1) Aggiungono la consapevolezza che, dopo avere valutato l'urgenza oggettiva (in questo caso molto bassa) e quella soggettiva (l'uomo ha trovato la propria strada per rassicurarsi), sia possibile verificare con precisione quella circostanza che ha esasperato e poi rilassato l'organismo, provocando quel singolo evento sintomatico (una CE, che potrebbe anche non essere correlato ai tessuti coronarici).
2) Aggiungono quindi lucidità, tranquillità e tempo, e una potente bussola che aiuta a comprendere dove ci si trova e dove si va, nella propria vita.
3) Offrono infine l'opportunità, che può essere colta ma anche no, di affrontare certe situazioni in modo diverso.

In effetti le 5LB non cambiano il MODO di scegliere una terapia, ma cambiano radicalmente la percezione delle cose.

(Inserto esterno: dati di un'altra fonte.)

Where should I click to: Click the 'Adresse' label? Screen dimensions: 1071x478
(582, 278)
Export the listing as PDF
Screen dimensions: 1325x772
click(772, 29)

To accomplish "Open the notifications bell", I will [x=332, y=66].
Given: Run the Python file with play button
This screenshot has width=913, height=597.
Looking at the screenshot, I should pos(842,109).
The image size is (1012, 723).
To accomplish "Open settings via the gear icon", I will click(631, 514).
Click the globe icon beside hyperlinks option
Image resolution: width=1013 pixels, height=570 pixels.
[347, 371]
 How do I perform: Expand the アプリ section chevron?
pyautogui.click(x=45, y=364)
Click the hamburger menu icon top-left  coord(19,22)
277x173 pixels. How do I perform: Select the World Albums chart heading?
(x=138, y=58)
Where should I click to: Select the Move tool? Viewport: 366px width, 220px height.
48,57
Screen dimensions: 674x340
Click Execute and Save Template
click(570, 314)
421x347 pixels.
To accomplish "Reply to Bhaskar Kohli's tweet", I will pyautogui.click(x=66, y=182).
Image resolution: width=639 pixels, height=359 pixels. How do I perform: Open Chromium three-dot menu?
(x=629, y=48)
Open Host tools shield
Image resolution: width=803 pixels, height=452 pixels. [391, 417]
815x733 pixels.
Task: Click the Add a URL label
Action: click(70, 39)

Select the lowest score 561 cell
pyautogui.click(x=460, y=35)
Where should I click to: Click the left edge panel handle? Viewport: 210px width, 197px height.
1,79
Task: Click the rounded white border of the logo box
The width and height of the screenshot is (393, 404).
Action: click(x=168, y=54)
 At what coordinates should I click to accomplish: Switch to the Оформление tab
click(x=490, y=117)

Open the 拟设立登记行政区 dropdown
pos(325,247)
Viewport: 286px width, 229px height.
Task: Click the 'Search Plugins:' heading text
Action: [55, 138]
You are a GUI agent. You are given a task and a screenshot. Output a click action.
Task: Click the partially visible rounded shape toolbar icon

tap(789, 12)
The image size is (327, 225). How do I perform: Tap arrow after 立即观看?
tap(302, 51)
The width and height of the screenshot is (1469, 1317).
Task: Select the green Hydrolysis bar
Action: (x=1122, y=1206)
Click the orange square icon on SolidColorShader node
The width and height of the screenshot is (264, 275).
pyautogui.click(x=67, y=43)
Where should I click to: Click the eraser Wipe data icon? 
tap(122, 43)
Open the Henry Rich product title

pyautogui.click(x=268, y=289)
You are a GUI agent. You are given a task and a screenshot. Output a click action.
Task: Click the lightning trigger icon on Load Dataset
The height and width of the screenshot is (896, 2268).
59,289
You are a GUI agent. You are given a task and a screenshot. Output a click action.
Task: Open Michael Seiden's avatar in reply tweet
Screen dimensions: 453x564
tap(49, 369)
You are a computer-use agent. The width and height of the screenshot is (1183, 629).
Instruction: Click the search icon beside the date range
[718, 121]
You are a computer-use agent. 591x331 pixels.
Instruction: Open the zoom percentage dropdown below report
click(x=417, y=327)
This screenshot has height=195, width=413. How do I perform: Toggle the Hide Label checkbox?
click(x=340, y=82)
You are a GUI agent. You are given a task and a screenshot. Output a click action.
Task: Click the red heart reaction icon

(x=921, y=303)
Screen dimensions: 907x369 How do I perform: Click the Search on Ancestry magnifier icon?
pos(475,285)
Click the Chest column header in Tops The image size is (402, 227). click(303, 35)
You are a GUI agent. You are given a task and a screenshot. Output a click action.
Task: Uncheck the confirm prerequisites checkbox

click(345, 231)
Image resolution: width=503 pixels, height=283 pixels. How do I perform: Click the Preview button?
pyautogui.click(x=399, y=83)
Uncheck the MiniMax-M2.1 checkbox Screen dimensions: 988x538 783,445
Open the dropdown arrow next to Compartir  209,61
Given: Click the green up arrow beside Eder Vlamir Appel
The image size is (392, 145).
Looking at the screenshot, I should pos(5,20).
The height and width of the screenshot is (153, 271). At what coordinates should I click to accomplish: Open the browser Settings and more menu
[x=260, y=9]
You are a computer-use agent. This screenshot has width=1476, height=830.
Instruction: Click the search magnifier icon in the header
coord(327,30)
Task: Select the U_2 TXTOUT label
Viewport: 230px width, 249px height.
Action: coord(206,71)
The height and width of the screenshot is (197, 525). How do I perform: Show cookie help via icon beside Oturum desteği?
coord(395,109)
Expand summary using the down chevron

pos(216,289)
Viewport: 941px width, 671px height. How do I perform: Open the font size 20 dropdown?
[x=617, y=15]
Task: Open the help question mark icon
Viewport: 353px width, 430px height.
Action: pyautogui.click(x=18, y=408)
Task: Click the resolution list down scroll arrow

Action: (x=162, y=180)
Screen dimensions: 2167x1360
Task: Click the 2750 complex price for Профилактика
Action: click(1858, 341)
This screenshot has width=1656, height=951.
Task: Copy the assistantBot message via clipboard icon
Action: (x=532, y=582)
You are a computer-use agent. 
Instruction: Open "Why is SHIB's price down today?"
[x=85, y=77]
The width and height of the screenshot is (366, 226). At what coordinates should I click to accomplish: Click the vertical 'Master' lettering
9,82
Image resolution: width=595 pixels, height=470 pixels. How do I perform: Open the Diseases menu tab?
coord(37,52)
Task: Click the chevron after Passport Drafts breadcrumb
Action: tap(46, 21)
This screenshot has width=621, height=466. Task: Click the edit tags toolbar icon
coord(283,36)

Aggiornamento di cronaca: proprio ieri (27/2/17) è venuto a mancare il famoso attore americano Bill Paxton, a 61 anni. Sui quotidiani italiani il motivo del decesso è omesso, ma su quelli americani si comprende che sono state le complicazioni di un intervento chirurgico.
Paxton è stato sottoposto ad un intervento a cuore aperto, uno degli interventi di cardiochirurgia più complessi, ma comunque di routine.
Se necessario e in base alla situazione, spesso lo stent può essere un'alternativa adeguata meno invasiva: il cardiologo Dr. Chauncey Crandall dice "Siate certi che l'operazione a cuore aperto sia realmente necessaria. Richiedete un secondo parere da un cardiologo. Io faccio spesso interventi con stent su pazienti ai quali era stato detto precedentemente che fosse necessario un intervento a cuore aperto, ma poi si capiva che non lo era".
Above all, make sure that the open heart surgery is actually needed, says Crandall.
“Get a second opinion from a cardiac interventionist. I often do stenting procedures on patients who were previously told they needed open-heart surgery but it turns out they didn’t,” he adds. NewsMax

Non possiamo sapere se l'intervento fosse adeguato per il suo caso personale, potrebbe essere stato inevitabile. Di certo la considerazione dei rischi e dei benefici non può essere sottovalutata, specie con un approccio "less is more".